A recent YouGov reports suggests pressure on household finances means many families are spending less on meat and poultry than they did a year ago, and they are also attempting to become more versatile in order to make what they buy stretch further.
Almost a fifth (17%) say they eat less red meat compared to a year ago. Just over one in 10 (11%) say they have less poultry. Of those who are eating less or attempting to cut back, 46% say this is because meat and poultry are now more expensive. A third (33%) say they cannot afford to buy as much meat and poultry as they did a year ago.
Buying and cooking habits have also changed for many. Just less than one in five (19%) say they now buy more meat and poultry so then can cook from scratch. 17% say they buy cheaper or value cuts and a tenth (10%) say they buy cheaper brands. However, only 4% say they buy more ready-to-cook products and ready meals.
Compared to a year ago, 16% of meat eaters say they have become more experimental with cooking as they look to encompass different cuts and types of meat and poultry, while 13% of adults say they use a wider range of cuts than they used to. The same amount say they try to use recipes which require less meat and poultry or substitute in more vegetables or other ingredients.

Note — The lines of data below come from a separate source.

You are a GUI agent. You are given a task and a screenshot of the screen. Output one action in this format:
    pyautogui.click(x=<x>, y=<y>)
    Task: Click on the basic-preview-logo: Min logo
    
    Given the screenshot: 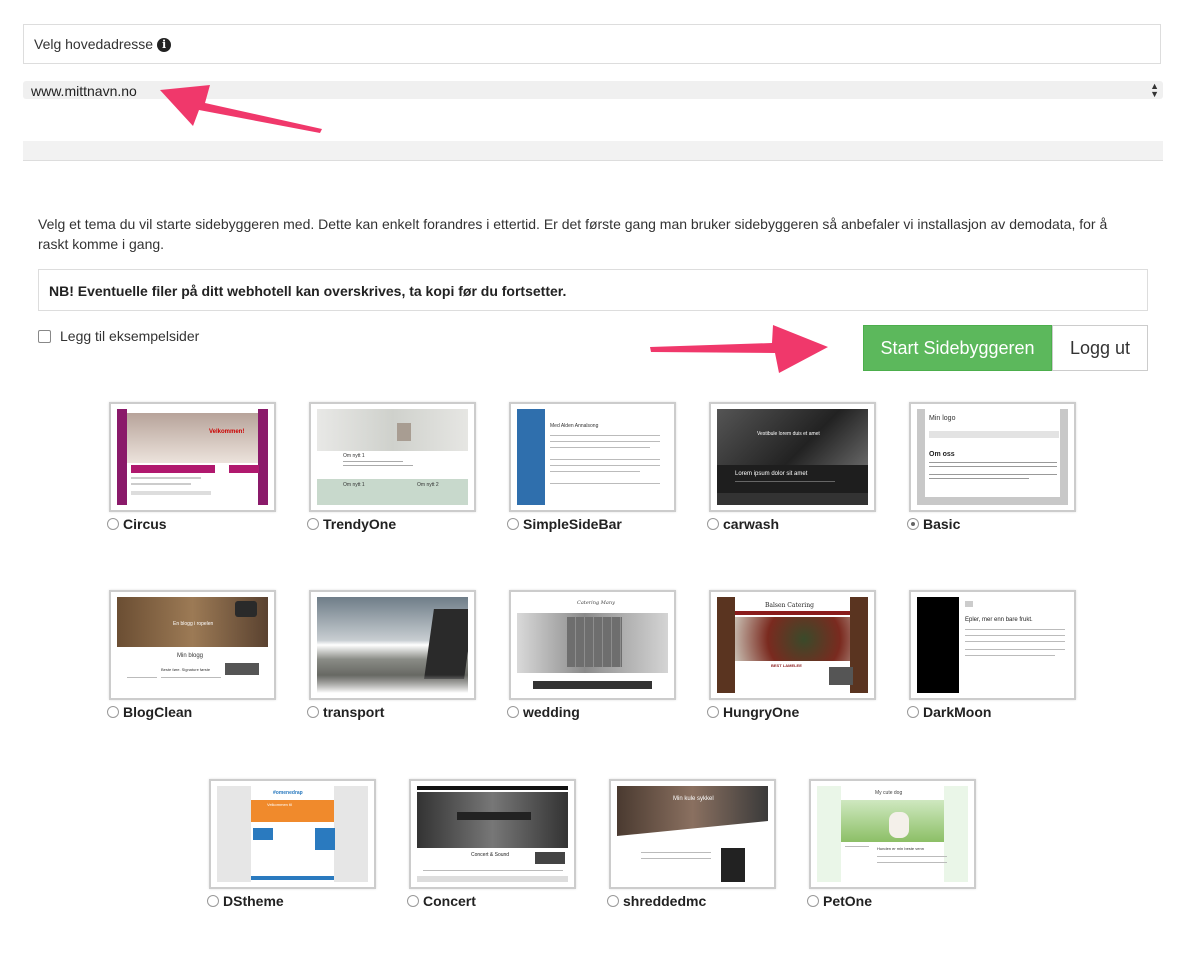 What is the action you would take?
    pyautogui.click(x=942, y=418)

Value for money is crucial for those buying meat and poultry, 72% of meat eaters say this is an important consideration. That the food ‘looks good’ is a factor for over almost a third (65%), as was ‘high quality’ (64%) and ‘tastes good’ (59%), highlighting that although many families are cutting back when shopping, they still want to buy a quality product.
The report also assessed the impact of last year’s horse meat scandal. Just below half say it has had no effect on what they eat. 13% say they stopped eating affected food only for the period of the scare, while 8% say they have not eaten the affected food since the news emerged. The implication is that the risk was not was regarded as enough to motivate change for the majority.
YouGov UK research manager, Tom Rees, said: “Pressure on household food budgets has encouraged many to trade down in terms of price points or cuts in order to stretch household spending further. At the same time there has been a rise in the proportion of consumers choosing to cook from scratch rather than buy meals outside the home or to choose more prepared foods such as ready meals.
“With the ongoing squeeze in household food spending it seems likely that the focus for meat and poultry buyers will continue to be on perceived value for money.”